Red Onion, Mushroom and Blue Cheese Tarte Tatin

READY IN: 1hr 5mins




  • Preheat oven to 400 deg F/200 deg Celsius Have ready a tart plate or dish, not too large.
  • Peel the onions and cut into thickish rounds, about 1/4 inch thick. It's not too important, but the rounds should not be too thick to soften properly.
  • Heat the olive oil in a pan to quite a high heat. Add the onions. They'll break apart -- no worries. Let them fry over high heat for a few minutes. Then sprinkle over the balsamic vinegar, and top with the brown sugar. (Any brown sugar will do).
  • Before you turn down the heat, turn over the onions once. Then lower heat, put on a lid, and let stew slowly for about 15 - 20 minutes. If, after that time, you find some liquid in the pan, remove the lid, turn up the heat, and let the onions simmer until the liquid goes gooey.
  • Add the mushrooms, stir in, and let fry for about 5 minutes. (You can also use a can of whole mushrooms, of about 15 - 16 oz. Drained, that will yield about 7 - 8 oz as well). Add the walnuts, stir through.
  • Sprinkle very lightly with sea salt (the blue cheese is also salty). Stir in the walnuts, and pull off the heat.
  • Roll out the pastry, and cut out a round about 1 inch (2 cm) larger than the top of the tart plate or dish. Beat the egg.

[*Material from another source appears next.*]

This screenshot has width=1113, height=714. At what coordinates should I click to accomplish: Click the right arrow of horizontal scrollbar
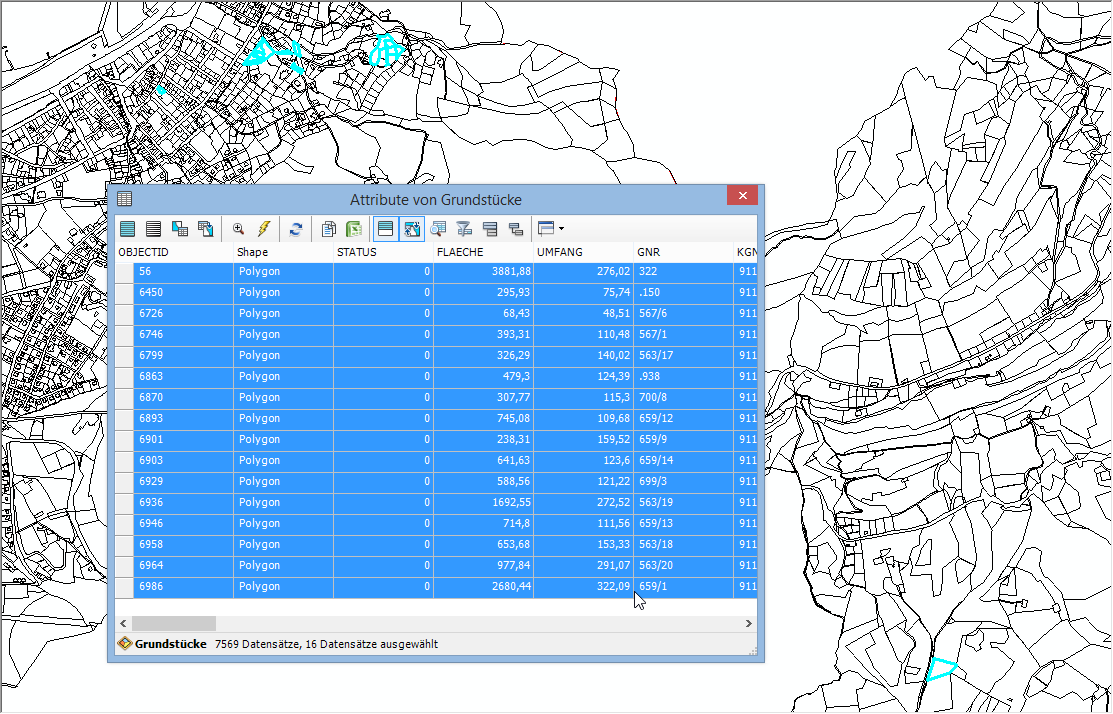click(750, 623)
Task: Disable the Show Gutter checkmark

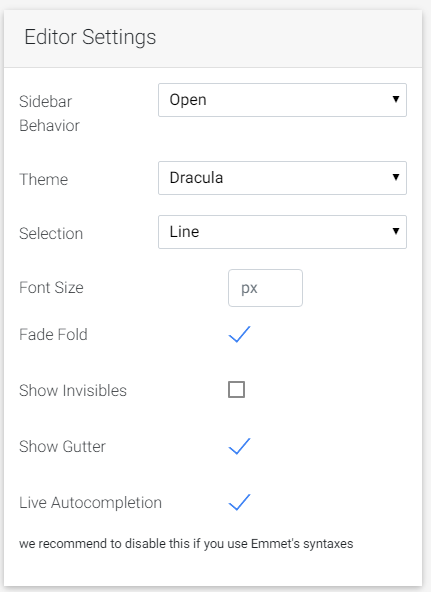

  • Line the bottom of a tart plate or tin (not loose-bottomed) with a round of baking paper. Tip in the contents of the pan, with all juices, into the bottom of the tart plate. Crumble the blue cheese on top.
  • Cover the top of this lot with the pastry "lid", and tuck in the edges. Paint the pastry with the egg, to firm the pastry and get a golden colour.
  • Bake for about 40 minutes, or until the pastry is golden brown.
  • Cool for 5 minutes, then up-end a plate over the tarte tatin, turn over, and it should easily slide out. Remove the baking paper round.
  • Cut into wedges to serve. It can wait for a while in a warming oven, but not too long, as the pastry can go soft, which you don't want.